====== DATA FOR THE TASK
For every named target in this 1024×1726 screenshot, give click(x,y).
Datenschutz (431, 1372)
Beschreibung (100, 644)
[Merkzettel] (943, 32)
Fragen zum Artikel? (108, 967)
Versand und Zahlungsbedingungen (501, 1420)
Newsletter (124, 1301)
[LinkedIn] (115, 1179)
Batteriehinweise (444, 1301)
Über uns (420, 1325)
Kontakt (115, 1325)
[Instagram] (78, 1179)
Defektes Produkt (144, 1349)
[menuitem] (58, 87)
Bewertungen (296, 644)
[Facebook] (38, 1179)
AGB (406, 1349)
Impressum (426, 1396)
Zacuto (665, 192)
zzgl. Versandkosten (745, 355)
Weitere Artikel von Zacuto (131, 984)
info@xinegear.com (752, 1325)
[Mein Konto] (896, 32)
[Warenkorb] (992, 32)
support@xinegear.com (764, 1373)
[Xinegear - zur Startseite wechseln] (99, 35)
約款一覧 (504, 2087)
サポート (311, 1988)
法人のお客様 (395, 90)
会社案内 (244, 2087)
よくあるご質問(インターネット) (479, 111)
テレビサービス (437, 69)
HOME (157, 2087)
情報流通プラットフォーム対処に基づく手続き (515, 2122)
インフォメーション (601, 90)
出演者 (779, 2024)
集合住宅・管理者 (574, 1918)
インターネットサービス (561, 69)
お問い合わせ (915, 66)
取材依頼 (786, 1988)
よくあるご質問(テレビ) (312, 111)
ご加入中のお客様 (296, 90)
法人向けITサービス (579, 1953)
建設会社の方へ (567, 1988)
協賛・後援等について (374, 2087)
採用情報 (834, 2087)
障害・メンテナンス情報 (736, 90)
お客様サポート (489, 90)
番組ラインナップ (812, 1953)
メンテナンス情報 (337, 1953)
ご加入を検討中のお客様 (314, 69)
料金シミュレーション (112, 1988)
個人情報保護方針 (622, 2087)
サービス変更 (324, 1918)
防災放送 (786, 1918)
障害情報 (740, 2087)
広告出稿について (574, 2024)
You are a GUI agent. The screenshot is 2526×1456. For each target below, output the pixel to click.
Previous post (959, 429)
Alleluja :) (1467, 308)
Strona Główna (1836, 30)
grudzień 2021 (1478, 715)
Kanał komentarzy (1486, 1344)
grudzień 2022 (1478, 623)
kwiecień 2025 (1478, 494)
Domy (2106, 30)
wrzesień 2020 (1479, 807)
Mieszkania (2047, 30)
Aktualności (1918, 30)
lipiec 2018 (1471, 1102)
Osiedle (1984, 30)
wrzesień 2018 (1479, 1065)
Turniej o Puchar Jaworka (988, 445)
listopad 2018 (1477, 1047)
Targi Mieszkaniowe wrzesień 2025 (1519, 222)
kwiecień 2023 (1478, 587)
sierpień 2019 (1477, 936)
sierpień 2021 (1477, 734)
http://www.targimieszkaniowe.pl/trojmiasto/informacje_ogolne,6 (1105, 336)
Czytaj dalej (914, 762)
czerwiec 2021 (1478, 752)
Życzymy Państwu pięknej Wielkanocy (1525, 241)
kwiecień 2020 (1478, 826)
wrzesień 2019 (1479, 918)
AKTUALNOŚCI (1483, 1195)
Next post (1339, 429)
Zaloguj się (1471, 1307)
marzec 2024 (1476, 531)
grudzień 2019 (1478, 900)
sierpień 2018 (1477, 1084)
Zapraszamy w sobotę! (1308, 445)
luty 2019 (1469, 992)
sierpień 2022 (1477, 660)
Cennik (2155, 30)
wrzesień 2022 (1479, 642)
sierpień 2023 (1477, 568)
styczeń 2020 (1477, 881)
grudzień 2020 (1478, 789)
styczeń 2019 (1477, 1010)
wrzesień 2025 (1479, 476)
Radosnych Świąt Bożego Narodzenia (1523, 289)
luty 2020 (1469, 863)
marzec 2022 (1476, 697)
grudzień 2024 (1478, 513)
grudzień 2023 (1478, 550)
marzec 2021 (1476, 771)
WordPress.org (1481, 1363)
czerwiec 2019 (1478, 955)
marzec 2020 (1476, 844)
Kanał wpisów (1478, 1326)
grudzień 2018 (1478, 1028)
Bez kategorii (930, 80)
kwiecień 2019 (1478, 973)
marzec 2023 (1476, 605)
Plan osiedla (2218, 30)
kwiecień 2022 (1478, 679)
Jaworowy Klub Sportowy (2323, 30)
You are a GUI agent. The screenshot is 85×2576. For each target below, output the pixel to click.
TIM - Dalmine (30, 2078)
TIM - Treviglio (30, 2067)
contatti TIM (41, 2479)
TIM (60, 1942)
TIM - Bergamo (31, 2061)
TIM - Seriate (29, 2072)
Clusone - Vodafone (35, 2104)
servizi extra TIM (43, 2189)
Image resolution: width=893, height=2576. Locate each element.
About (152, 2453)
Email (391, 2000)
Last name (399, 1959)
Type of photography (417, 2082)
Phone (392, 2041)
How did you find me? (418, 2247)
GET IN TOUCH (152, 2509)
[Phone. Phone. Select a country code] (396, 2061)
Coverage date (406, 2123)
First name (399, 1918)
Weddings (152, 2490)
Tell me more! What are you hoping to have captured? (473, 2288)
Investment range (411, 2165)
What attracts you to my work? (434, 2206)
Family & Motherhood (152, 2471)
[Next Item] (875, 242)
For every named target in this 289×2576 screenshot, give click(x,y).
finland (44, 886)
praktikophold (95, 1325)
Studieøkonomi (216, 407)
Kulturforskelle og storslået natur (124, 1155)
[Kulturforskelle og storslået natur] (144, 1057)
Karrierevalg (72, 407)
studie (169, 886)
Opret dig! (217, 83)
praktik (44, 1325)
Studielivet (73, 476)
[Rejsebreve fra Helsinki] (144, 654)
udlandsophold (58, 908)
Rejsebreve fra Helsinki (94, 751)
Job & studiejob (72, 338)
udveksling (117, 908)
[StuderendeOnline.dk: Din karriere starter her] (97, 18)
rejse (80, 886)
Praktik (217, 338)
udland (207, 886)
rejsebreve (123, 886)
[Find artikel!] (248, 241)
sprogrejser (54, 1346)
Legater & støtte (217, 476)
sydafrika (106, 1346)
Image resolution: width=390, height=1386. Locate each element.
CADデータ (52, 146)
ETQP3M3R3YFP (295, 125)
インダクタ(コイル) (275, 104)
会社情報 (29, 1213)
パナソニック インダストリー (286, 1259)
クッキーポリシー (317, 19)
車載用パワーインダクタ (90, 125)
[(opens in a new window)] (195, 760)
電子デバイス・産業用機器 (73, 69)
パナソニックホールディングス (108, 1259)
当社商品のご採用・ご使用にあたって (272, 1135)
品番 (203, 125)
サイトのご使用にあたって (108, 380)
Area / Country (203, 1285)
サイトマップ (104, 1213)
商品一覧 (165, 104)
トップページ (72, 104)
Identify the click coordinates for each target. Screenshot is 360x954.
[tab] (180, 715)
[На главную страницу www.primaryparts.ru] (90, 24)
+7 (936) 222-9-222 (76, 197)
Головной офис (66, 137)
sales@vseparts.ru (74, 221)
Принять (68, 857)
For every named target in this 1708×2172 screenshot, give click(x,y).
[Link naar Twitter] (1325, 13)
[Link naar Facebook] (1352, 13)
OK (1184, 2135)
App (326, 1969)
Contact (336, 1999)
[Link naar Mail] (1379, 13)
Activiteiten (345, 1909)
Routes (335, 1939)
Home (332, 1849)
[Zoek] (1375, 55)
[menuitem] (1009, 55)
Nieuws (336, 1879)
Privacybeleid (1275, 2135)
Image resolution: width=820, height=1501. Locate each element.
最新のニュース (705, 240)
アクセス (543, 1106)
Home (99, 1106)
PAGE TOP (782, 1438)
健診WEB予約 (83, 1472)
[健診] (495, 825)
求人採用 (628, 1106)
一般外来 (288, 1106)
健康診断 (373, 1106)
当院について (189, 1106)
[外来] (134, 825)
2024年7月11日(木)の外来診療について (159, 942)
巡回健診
============
## EXERCISE AIM
Copy the entries above exactly, but only from the line holding "Impressum (426, 1396)" through the line holding "marzec 2024 (1476, 531)", both included.

## RESPONSE FOR THIS EXERCISE
Impressum (426, 1396)
Zacuto (665, 192)
zzgl. Versandkosten (745, 355)
Weitere Artikel von Zacuto (131, 984)
info@xinegear.com (752, 1325)
[Mein Konto] (896, 32)
[Warenkorb] (992, 32)
support@xinegear.com (764, 1373)
[Xinegear - zur Startseite wechseln] (99, 35)
約款一覧 (504, 2087)
サポート (311, 1988)
法人のお客様 (395, 90)
会社案内 (244, 2087)
よくあるご質問(インターネット) (479, 111)
テレビサービス (437, 69)
HOME (157, 2087)
情報流通プラットフォーム対処に基づく手続き (515, 2122)
インフォメーション (601, 90)
出演者 (779, 2024)
集合住宅・管理者 (574, 1918)
インターネットサービス (561, 69)
お問い合わせ (915, 66)
取材依頼 (786, 1988)
よくあるご質問(テレビ) (312, 111)
ご加入中のお客様 (296, 90)
法人向けITサービス (579, 1953)
建設会社の方へ (567, 1988)
協賛・後援等について (374, 2087)
採用情報 (834, 2087)
障害・メンテナンス情報 (736, 90)
お客様サポート (489, 90)
番組ラインナップ (812, 1953)
メンテナンス情報 (337, 1953)
ご加入を検討中のお客様 (314, 69)
料金シミュレーション (112, 1988)
個人情報保護方針 (622, 2087)
サービス変更 (324, 1918)
防災放送 (786, 1918)
障害情報 (740, 2087)
広告出稿について (574, 2024)
You are a GUI agent. The screenshot is 2526×1456. For each target below, output the pixel to click.
Previous post (959, 429)
Alleluja :) (1467, 308)
Strona Główna (1836, 30)
grudzień 2021 (1478, 715)
Kanał komentarzy (1486, 1344)
grudzień 2022 (1478, 623)
kwiecień 2025 (1478, 494)
Domy (2106, 30)
wrzesień 2020 (1479, 807)
Mieszkania (2047, 30)
Aktualności (1918, 30)
lipiec 2018 (1471, 1102)
Osiedle (1984, 30)
wrzesień 2018 (1479, 1065)
Turniej o Puchar Jaworka (988, 445)
listopad 2018 (1477, 1047)
Targi Mieszkaniowe wrzesień 2025 (1519, 222)
kwiecień 2023 (1478, 587)
sierpień 2019 (1477, 936)
sierpień 2021 (1477, 734)
http://www.targimieszkaniowe.pl/trojmiasto/informacje_ogolne,6 (1105, 336)
Czytaj dalej (914, 762)
czerwiec 2021 (1478, 752)
Życzymy Państwu pięknej Wielkanocy (1525, 241)
kwiecień 2020 (1478, 826)
wrzesień 2019 (1479, 918)
AKTUALNOŚCI (1483, 1195)
Next post (1339, 429)
Zaloguj się (1471, 1307)
marzec 2024 (1476, 531)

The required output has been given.